Cette « école Mirazur » a créé un vivier de chefs qui maîtrisent des techniques de haute cuisine mais font le choix délibéré du bistrot accessible. Ils connaissent les producteurs locaux grâce aux jardins de Mirazur (l’établissement cultive une partie de ses légumes et herbes aromatiques), ils ont appris l’importance de la saisonnalité absolue, et ils apportent cette rigueur dans leurs propres adresses, à des prix infiniment plus accessibles.
Cette transmission crée une cohérence stylistique dans la scène bistronomique niçoise : attention portée aux herbes sauvages de l’arrière-pays, utilisation poétique des agrumes, mariage entre techniques continentales et saveurs méditerranéennes brutes.
Le Plongeoir : la bistronomie avec vue sur mer
Perché sur un rocher à l’extrémité de la Promenade des Anglais, Le Plongeoir est l’une des adresses les plus photographiées de Nice. Mais derrière l’esthétique spectaculaire — les tables en terrasse surplombent directement la Méditerranée — se cache une cuisine bistronomique sérieuse et constante.

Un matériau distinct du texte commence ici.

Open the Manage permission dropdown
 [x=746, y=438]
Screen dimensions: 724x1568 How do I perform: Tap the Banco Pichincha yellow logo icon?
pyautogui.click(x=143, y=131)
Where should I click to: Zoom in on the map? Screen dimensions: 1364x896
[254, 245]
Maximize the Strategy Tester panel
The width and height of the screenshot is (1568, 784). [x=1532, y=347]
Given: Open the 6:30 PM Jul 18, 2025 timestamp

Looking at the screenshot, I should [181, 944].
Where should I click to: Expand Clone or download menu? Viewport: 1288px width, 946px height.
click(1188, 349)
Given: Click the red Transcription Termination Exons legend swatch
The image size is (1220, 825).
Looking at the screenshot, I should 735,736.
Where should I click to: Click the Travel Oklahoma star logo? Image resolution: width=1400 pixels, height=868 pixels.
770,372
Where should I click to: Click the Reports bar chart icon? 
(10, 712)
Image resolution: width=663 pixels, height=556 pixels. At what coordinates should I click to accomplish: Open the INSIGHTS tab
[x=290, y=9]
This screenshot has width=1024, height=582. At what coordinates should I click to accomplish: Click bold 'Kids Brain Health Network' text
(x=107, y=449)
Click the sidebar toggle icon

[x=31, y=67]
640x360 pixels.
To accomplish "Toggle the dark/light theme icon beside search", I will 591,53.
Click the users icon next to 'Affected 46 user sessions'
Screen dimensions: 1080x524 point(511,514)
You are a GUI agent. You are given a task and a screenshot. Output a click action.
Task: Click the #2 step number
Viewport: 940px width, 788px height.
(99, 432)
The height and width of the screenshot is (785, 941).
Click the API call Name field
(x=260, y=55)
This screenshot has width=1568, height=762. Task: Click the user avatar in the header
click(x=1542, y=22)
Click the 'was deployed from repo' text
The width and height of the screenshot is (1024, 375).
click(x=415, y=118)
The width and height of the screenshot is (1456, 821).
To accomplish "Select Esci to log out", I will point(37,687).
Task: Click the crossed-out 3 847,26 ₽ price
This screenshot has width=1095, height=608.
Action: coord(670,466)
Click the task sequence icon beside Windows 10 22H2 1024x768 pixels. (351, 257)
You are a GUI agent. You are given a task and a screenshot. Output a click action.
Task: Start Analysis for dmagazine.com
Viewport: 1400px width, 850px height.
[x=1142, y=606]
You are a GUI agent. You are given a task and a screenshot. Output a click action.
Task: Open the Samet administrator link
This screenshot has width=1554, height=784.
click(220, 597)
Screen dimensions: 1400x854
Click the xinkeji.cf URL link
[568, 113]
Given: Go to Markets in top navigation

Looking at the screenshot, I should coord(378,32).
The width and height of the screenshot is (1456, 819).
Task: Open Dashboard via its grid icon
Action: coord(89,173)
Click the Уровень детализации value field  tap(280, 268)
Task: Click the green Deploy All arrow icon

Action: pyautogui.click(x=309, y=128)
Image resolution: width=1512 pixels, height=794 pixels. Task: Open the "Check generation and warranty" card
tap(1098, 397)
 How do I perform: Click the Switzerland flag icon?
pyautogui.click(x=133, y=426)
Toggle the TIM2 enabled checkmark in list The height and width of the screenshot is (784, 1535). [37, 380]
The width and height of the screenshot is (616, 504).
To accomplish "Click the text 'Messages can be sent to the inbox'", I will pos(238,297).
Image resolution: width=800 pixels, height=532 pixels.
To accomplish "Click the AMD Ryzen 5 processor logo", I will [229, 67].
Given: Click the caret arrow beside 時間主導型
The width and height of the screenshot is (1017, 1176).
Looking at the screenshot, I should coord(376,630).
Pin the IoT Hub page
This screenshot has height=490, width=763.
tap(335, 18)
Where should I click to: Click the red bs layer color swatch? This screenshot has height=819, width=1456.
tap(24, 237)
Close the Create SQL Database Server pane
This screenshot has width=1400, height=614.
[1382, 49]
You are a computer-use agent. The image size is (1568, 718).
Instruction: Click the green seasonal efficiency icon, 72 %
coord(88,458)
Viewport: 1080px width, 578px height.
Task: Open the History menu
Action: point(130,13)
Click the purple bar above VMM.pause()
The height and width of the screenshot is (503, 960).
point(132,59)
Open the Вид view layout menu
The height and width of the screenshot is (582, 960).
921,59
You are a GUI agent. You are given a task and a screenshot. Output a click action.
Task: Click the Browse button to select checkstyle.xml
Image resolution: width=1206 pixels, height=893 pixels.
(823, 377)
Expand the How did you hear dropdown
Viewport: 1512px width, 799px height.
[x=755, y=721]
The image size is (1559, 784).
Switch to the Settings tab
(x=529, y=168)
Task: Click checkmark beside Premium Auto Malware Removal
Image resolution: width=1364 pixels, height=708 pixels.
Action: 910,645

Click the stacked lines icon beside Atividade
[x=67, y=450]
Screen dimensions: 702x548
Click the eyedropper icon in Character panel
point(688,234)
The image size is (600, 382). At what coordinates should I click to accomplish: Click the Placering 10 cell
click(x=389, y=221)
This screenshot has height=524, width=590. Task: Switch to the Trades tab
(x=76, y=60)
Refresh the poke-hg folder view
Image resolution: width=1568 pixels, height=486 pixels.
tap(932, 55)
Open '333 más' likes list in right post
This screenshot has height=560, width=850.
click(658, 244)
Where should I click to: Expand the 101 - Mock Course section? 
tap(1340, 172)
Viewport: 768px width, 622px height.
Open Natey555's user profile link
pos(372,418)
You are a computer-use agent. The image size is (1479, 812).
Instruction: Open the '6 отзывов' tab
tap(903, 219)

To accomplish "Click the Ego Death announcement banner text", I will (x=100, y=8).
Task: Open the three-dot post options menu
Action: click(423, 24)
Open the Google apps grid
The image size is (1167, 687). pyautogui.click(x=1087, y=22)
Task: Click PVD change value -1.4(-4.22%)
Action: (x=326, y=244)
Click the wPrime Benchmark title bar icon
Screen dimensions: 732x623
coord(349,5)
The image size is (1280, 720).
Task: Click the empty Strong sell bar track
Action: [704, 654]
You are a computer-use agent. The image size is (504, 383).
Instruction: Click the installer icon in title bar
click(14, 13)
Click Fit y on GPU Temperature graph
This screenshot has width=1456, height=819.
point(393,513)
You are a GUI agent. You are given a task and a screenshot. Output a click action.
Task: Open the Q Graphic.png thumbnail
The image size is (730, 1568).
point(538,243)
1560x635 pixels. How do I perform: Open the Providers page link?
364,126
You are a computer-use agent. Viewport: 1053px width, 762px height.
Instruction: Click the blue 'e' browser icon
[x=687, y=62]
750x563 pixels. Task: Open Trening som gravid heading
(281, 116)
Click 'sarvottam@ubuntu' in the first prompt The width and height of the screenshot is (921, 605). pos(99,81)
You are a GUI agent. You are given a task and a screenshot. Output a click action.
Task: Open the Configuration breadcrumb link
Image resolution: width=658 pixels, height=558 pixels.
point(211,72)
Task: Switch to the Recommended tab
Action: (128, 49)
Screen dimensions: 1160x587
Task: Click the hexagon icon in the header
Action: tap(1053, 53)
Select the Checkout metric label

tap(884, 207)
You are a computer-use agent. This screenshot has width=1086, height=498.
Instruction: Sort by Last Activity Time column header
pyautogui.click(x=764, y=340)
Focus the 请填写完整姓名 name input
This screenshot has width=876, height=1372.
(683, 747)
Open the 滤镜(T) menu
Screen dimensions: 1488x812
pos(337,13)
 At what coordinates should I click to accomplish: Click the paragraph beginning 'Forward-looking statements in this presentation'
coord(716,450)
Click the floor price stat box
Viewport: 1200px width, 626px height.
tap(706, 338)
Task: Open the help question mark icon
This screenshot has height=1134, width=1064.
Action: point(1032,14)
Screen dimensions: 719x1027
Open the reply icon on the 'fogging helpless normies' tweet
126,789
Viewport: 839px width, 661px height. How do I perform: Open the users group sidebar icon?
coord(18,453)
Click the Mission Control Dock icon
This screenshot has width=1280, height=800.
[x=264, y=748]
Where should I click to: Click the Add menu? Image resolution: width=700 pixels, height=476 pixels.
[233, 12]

La carte change selon les arrivages et les saisons, mais quelques signatures demeurent : la bouillabaisse revisitée en petits airs de fête, le tartare de thon rouge de Méditerranée aux agrumes de Menton, la panna cotta au lait de chèvre des collines de l’arrière-pays niçois. Les menus déjeuner, entre 35 et 45 euros, représentent un excellent rapport qualité-prix pour une adresse de ce niveau.
Réservation indispensable, surtout en été. Le Plongeoir est accessible en tram (arrêt Albert 1er) ou à pied depuis le centre-ville en longeant la Promenade.
Boscolo Nice Bistrot : le bistrot de palace accessible
L’hôtel Boscolo, installé dans un immeuble haussmannien du centre de Nice, a fait le pari de proposer un bistrot de palace ouvert sur la ville, sans réservation obligatoire au déjeuner. Une décision rare qui mérite d’être soulignée.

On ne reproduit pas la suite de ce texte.